Short problem — Replace every "GUI agent" in the items below with "GUI assistant", and write out all the items again with nothing else changed.

Data for this task —
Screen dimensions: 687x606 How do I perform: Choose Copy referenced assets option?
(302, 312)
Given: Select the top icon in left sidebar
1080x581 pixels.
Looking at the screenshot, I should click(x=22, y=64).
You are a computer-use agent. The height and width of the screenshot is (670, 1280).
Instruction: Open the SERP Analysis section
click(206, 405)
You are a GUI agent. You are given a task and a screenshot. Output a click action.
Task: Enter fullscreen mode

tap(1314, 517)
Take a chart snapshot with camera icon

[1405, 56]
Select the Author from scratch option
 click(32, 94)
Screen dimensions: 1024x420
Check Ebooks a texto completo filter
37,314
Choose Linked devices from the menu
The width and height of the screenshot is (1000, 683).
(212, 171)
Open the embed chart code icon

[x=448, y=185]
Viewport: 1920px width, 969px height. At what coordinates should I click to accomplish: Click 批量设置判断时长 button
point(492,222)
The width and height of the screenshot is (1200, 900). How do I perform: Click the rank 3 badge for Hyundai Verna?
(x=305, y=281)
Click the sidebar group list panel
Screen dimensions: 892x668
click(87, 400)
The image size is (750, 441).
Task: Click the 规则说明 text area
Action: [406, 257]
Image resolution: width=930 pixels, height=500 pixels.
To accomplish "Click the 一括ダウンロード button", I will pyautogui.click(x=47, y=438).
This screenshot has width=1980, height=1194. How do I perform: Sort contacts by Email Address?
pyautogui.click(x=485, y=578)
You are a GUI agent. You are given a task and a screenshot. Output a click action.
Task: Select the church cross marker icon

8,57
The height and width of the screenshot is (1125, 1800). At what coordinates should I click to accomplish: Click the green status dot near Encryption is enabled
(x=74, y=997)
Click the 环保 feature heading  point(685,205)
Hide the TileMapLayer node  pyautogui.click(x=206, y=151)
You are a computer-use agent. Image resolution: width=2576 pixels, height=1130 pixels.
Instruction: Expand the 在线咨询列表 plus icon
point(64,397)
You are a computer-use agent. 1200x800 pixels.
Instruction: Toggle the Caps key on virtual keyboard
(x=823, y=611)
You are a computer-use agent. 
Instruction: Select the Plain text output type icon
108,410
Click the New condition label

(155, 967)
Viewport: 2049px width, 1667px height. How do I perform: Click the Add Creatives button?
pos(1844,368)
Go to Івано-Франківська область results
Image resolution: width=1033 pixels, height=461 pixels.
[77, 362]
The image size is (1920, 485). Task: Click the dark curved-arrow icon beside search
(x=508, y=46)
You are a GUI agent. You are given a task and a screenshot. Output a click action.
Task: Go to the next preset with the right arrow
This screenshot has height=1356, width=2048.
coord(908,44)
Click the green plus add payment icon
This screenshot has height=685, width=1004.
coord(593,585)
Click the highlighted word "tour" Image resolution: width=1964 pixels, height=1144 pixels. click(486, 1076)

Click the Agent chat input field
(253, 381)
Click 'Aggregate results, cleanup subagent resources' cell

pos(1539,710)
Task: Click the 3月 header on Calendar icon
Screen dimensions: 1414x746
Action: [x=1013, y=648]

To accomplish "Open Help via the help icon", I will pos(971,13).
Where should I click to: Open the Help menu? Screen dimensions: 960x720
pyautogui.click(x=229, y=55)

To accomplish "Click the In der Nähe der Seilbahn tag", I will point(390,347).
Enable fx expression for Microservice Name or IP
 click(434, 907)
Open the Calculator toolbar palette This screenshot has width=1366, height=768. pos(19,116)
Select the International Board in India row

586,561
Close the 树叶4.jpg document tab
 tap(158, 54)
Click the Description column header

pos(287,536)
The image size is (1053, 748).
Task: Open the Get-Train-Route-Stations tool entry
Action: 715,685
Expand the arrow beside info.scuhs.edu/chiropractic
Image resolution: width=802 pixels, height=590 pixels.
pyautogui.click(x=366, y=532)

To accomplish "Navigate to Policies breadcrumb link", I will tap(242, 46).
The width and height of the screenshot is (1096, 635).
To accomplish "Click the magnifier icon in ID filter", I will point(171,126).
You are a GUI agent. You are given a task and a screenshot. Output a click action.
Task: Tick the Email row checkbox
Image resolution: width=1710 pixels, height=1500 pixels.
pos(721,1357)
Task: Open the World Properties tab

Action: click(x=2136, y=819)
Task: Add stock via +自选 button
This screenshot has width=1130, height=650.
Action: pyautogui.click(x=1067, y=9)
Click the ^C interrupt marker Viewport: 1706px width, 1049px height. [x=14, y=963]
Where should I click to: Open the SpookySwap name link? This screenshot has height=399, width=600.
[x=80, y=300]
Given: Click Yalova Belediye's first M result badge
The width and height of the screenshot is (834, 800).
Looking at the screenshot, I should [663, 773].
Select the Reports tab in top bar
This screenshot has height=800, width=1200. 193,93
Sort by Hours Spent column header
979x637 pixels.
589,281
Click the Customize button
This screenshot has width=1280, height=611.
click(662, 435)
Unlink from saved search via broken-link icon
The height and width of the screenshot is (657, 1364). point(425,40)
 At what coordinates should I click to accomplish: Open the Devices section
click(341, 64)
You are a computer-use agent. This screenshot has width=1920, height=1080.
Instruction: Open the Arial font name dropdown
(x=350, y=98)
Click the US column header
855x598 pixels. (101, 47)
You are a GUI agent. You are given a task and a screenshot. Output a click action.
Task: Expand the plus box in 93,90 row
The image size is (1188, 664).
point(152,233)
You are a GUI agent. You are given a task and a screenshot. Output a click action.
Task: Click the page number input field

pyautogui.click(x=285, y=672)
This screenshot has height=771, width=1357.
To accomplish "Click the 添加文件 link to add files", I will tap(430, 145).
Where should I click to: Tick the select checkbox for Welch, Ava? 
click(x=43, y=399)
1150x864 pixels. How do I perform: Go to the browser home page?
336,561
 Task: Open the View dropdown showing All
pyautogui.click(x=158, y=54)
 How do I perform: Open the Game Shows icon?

Answer to this problem —
Screen dimensions: 687x606 How do I perform: Choose Copy referenced assets option?
(302, 312)
Given: Select the top icon in left sidebar
1080x581 pixels.
Looking at the screenshot, I should click(x=22, y=64).
You are a computer-use agent. The height and width of the screenshot is (670, 1280).
Instruction: Open the SERP Analysis section
click(206, 405)
You are a GUI assistant. You are given a task and a screenshot. Output a click action.
Task: Enter fullscreen mode

tap(1314, 517)
Take a chart snapshot with camera icon

[1405, 56]
Select the Author from scratch option
 click(32, 94)
Screen dimensions: 1024x420
Check Ebooks a texto completo filter
37,314
Choose Linked devices from the menu
The width and height of the screenshot is (1000, 683).
(212, 171)
Open the embed chart code icon

[x=448, y=185]
Viewport: 1920px width, 969px height. At what coordinates should I click to accomplish: Click 批量设置判断时长 button
point(492,222)
The width and height of the screenshot is (1200, 900). How do I perform: Click the rank 3 badge for Hyundai Verna?
(x=305, y=281)
Click the sidebar group list panel
Screen dimensions: 892x668
click(87, 400)
The image size is (750, 441).
Task: Click the 规则说明 text area
Action: [406, 257]
Image resolution: width=930 pixels, height=500 pixels.
To accomplish "Click the 一括ダウンロード button", I will pyautogui.click(x=47, y=438).
This screenshot has width=1980, height=1194. How do I perform: Sort contacts by Email Address?
pyautogui.click(x=485, y=578)
You are a GUI assistant. You are given a task and a screenshot. Output a click action.
Task: Select the church cross marker icon

8,57
The height and width of the screenshot is (1125, 1800). At what coordinates should I click to accomplish: Click the green status dot near Encryption is enabled
(x=74, y=997)
Click the 环保 feature heading  point(685,205)
Hide the TileMapLayer node  pyautogui.click(x=206, y=151)
You are a computer-use agent. Image resolution: width=2576 pixels, height=1130 pixels.
Instruction: Expand the 在线咨询列表 plus icon
point(64,397)
You are a computer-use agent. 1200x800 pixels.
Instruction: Toggle the Caps key on virtual keyboard
(x=823, y=611)
You are a computer-use agent. 
Instruction: Select the Plain text output type icon
108,410
Click the New condition label

(155, 967)
Viewport: 2049px width, 1667px height. How do I perform: Click the Add Creatives button?
pos(1844,368)
Go to Івано-Франківська область results
Image resolution: width=1033 pixels, height=461 pixels.
[77, 362]
The image size is (1920, 485). Task: Click the dark curved-arrow icon beside search
(x=508, y=46)
You are a GUI assistant. You are given a task and a screenshot. Output a click action.
Task: Go to the next preset with the right arrow
This screenshot has height=1356, width=2048.
coord(908,44)
Click the green plus add payment icon
This screenshot has height=685, width=1004.
coord(593,585)
Click the highlighted word "tour" Image resolution: width=1964 pixels, height=1144 pixels. click(486, 1076)

Click the Agent chat input field
(253, 381)
Click 'Aggregate results, cleanup subagent resources' cell

pos(1539,710)
Task: Click the 3月 header on Calendar icon
Screen dimensions: 1414x746
Action: [x=1013, y=648]

To accomplish "Open Help via the help icon", I will pos(971,13).
Where should I click to: Open the Help menu? Screen dimensions: 960x720
pyautogui.click(x=229, y=55)

To accomplish "Click the In der Nähe der Seilbahn tag", I will point(390,347).
Enable fx expression for Microservice Name or IP
 click(434, 907)
Open the Calculator toolbar palette This screenshot has width=1366, height=768. pos(19,116)
Select the International Board in India row

586,561
Close the 树叶4.jpg document tab
 tap(158, 54)
Click the Description column header

pos(287,536)
The image size is (1053, 748).
Task: Open the Get-Train-Route-Stations tool entry
Action: 715,685
Expand the arrow beside info.scuhs.edu/chiropractic
Image resolution: width=802 pixels, height=590 pixels.
pyautogui.click(x=366, y=532)

To accomplish "Navigate to Policies breadcrumb link", I will tap(242, 46).
The width and height of the screenshot is (1096, 635).
To accomplish "Click the magnifier icon in ID filter", I will point(171,126).
You are a GUI assistant. You are given a task and a screenshot. Output a click action.
Task: Tick the Email row checkbox
Image resolution: width=1710 pixels, height=1500 pixels.
pos(721,1357)
Task: Open the World Properties tab

Action: click(x=2136, y=819)
Task: Add stock via +自选 button
This screenshot has width=1130, height=650.
Action: pyautogui.click(x=1067, y=9)
Click the ^C interrupt marker Viewport: 1706px width, 1049px height. [x=14, y=963]
Where should I click to: Open the SpookySwap name link? This screenshot has height=399, width=600.
[x=80, y=300]
Given: Click Yalova Belediye's first M result badge
The width and height of the screenshot is (834, 800).
Looking at the screenshot, I should [663, 773].
Select the Reports tab in top bar
This screenshot has height=800, width=1200. 193,93
Sort by Hours Spent column header
979x637 pixels.
589,281
Click the Customize button
This screenshot has width=1280, height=611.
click(662, 435)
Unlink from saved search via broken-link icon
The height and width of the screenshot is (657, 1364). point(425,40)
 At what coordinates should I click to accomplish: Open the Devices section
click(341, 64)
You are a computer-use agent. This screenshot has width=1920, height=1080.
Instruction: Open the Arial font name dropdown
(x=350, y=98)
Click the US column header
855x598 pixels. (101, 47)
You are a GUI assistant. You are given a task and a screenshot. Output a click action.
Task: Expand the plus box in 93,90 row
The image size is (1188, 664).
point(152,233)
You are a GUI assistant. You are given a task and a screenshot. Output a click action.
Task: Click the page number input field

pyautogui.click(x=285, y=672)
This screenshot has height=771, width=1357.
To accomplish "Click the 添加文件 link to add files", I will tap(430, 145).
Where should I click to: Tick the select checkbox for Welch, Ava? 
click(x=43, y=399)
1150x864 pixels. How do I perform: Go to the browser home page?
336,561
 Task: Open the View dropdown showing All
pyautogui.click(x=158, y=54)
 How do I perform: Open the Game Shows icon?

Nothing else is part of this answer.